The remainder of our (legal) manufacturing and (legal) farm labor is now working for a few dollars a day to compete with 3rd world workers.I suppose top end medical and scientific job wages would stay the same. But for the rest of the people whose wages now dropped 50+%, whats to force foreign food companies (which we depend on so heavily)to lower their prices to the point that those people can eat?
Whats the stop them from keeping their prices the same and thus high, since they can sell to the Euros and other 1st world nations, or at least keep them high for a few months until everyone savings dry up and put people in debt or die or somthing.
It doesn’t seem like we have the food production to feed ourselves or even quickly set up domestic food sources. So we end up like the nations were trying to compete with whose workers live off rice and shit?[/quote]
I am pretty sure that the US is a net exporter of food.
Anyway I´d suggest that you stop ethanol subsidizing, that should reclaim a few acres for food production.
And the answer to your other question is competition unless you think it is possible that the entire food industry starts a giant conspiracy, which would be a remarkable feat, given the number of necessary participants.
orion wrote:
Oh Lord, why doest thou punish me so?
You are aware that there are whole courses of study called “economics”?
Ya know when I was in college I took a class on gender studies and they said that the fix for world peace was for everyone to stop being so masculine.
I didn’t believe them either.
You are aware that there are whole courses of study called “economics”?
Ya know when I was in college I took a class on gender studies and they said that the fix for world peace was for everyone to stop being so masculine.
I didn’t believe them either.
[/quote]
Well, I guess you have a point there.
That does not mean that make work programs can help stimulate an economy though.
That does not mean that make work programs can help stimulate an economy though.
I don’t claim to be a history buff, but to my understanding history proves it does.

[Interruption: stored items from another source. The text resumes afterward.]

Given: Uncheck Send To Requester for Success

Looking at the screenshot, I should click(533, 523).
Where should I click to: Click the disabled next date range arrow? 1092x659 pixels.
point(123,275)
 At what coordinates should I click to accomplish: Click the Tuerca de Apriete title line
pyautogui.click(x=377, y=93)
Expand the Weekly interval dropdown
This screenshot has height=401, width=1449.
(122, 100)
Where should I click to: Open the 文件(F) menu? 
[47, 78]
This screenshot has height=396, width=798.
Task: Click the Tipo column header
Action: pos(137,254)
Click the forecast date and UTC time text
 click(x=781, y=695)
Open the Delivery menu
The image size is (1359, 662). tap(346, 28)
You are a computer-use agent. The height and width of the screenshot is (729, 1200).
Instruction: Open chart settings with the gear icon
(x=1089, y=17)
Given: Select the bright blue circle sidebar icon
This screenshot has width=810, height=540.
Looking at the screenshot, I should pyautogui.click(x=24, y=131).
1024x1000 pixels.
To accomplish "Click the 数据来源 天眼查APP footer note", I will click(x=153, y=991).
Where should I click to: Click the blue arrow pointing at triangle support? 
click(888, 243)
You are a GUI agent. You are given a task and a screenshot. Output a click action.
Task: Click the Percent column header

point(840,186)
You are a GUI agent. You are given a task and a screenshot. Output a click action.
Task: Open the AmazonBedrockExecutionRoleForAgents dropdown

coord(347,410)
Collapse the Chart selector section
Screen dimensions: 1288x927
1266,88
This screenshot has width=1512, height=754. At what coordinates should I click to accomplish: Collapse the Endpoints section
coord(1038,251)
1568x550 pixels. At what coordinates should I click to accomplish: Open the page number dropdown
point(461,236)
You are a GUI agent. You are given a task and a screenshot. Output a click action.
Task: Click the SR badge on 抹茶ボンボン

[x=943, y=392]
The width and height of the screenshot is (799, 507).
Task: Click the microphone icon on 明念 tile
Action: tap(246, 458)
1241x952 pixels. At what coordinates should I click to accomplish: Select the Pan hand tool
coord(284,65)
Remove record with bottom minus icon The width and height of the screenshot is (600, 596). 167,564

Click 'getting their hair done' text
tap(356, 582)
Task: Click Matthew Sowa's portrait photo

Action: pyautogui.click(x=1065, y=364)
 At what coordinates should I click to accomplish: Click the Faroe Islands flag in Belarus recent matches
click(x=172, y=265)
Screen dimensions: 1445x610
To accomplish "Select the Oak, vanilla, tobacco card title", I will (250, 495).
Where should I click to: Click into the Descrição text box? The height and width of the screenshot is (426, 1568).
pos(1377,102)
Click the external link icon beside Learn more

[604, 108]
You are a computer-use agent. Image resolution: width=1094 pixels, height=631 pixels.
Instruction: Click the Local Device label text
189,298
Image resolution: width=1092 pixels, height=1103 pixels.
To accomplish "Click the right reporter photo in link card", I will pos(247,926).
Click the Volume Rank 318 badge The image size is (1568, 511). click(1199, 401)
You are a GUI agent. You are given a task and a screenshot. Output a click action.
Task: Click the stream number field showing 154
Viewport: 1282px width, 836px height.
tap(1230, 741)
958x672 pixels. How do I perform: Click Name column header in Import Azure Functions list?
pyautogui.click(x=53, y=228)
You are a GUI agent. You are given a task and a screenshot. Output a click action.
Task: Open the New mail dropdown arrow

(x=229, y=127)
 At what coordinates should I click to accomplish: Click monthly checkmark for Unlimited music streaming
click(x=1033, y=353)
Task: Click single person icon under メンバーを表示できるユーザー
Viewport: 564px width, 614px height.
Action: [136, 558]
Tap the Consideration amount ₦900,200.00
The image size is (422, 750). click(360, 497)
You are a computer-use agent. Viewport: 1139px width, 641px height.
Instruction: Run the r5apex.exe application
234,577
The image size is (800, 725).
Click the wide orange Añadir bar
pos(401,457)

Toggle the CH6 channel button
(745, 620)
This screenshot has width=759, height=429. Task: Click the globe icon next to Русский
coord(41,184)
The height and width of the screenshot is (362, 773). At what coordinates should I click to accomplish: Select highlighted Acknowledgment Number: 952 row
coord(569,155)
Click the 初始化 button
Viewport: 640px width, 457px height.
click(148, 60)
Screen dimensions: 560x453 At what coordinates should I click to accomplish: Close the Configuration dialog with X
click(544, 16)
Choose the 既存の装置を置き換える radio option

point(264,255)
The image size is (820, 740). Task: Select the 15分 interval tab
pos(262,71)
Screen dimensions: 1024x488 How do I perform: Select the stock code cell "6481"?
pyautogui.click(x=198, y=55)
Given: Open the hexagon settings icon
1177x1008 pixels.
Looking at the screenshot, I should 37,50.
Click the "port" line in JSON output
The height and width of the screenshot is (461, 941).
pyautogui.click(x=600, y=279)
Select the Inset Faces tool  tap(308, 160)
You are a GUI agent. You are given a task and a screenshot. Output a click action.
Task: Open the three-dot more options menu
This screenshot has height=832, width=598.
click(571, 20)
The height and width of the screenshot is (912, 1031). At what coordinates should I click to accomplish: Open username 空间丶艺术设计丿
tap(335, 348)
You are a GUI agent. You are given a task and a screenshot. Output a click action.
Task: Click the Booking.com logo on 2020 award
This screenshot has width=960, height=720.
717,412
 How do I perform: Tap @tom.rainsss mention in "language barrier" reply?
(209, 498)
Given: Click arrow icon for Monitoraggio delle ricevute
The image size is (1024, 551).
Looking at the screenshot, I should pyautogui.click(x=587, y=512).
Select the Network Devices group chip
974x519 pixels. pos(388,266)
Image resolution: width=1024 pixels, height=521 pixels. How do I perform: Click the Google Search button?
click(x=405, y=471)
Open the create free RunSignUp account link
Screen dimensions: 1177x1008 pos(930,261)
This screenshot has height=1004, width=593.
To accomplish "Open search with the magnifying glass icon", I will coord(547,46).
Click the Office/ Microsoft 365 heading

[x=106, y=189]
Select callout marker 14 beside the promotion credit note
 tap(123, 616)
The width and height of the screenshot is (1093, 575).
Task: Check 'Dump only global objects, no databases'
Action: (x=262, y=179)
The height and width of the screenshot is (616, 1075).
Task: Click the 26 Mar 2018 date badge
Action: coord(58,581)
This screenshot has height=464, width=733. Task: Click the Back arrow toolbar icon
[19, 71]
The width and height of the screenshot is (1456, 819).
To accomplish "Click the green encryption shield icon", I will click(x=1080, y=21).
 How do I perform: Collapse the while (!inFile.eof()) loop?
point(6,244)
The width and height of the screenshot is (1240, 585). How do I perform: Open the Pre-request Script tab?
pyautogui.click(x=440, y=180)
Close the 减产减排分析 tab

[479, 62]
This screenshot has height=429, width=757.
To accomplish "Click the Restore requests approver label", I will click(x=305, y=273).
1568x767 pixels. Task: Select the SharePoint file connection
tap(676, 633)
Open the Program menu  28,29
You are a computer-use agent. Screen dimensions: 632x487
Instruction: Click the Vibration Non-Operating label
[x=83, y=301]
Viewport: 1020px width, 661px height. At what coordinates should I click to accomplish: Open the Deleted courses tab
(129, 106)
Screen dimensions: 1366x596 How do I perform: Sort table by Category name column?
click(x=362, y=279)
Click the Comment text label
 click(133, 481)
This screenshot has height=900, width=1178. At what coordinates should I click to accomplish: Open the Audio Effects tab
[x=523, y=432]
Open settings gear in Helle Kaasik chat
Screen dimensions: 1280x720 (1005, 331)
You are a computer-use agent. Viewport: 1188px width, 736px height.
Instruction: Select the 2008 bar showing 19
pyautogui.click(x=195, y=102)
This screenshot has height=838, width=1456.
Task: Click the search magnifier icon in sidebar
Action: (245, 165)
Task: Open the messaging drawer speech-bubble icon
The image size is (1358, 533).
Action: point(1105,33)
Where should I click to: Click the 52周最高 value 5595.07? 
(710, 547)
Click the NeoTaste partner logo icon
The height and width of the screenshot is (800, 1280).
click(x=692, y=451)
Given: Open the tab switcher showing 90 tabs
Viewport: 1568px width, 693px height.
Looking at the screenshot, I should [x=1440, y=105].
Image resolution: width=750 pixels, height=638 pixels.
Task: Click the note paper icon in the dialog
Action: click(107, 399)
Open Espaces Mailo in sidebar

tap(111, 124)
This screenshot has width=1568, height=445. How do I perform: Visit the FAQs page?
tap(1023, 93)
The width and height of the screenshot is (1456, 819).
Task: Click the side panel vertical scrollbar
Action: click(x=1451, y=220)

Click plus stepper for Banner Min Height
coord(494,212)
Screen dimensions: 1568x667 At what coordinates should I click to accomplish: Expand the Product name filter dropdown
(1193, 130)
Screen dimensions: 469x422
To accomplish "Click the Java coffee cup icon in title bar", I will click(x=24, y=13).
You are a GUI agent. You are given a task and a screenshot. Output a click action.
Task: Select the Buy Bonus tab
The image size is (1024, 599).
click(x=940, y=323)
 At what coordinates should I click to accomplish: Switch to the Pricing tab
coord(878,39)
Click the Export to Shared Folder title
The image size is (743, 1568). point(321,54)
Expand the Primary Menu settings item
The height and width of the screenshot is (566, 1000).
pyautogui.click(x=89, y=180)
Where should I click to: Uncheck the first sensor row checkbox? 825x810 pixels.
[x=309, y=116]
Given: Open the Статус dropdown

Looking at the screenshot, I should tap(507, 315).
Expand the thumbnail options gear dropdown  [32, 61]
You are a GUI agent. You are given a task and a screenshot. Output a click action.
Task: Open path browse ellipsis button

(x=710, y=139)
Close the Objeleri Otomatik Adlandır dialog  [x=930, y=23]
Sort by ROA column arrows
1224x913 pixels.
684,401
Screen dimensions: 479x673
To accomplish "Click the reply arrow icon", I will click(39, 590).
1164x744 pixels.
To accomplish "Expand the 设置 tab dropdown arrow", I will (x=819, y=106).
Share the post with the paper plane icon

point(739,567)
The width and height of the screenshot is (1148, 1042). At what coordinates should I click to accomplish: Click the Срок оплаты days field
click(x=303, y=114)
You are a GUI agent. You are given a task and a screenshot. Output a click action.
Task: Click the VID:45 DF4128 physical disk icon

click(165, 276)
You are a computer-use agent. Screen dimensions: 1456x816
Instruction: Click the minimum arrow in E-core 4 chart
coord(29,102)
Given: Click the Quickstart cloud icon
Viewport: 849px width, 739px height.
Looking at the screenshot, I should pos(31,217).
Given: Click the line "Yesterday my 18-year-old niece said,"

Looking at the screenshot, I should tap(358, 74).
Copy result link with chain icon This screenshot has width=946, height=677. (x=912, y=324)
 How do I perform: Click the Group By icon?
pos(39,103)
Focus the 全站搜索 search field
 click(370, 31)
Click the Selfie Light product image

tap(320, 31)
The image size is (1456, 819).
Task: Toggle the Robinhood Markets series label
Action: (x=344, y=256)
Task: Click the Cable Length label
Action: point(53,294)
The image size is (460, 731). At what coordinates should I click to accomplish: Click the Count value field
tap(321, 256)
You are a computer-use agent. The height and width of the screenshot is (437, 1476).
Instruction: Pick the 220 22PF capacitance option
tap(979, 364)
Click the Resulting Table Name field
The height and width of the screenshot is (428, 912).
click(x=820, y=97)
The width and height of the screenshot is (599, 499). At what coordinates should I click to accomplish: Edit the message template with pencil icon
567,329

Don’t get me wrong I’m not a fan of gov. interference. But it works.
[/quote]
Not really.
You do not see what you do not see, for it is unseeable.
So there.
Or, to be less cryptic, the government takes money away from some people and builds things.
If those things were the things people were to spend their money in the first place they would have done so without government intervention.
Therefore, government intervention is always a move towards being less productive.
The only problem is that people can point at the Hoover Dam but cannot point at the other, more productive things that would have been built had the government not built the dam.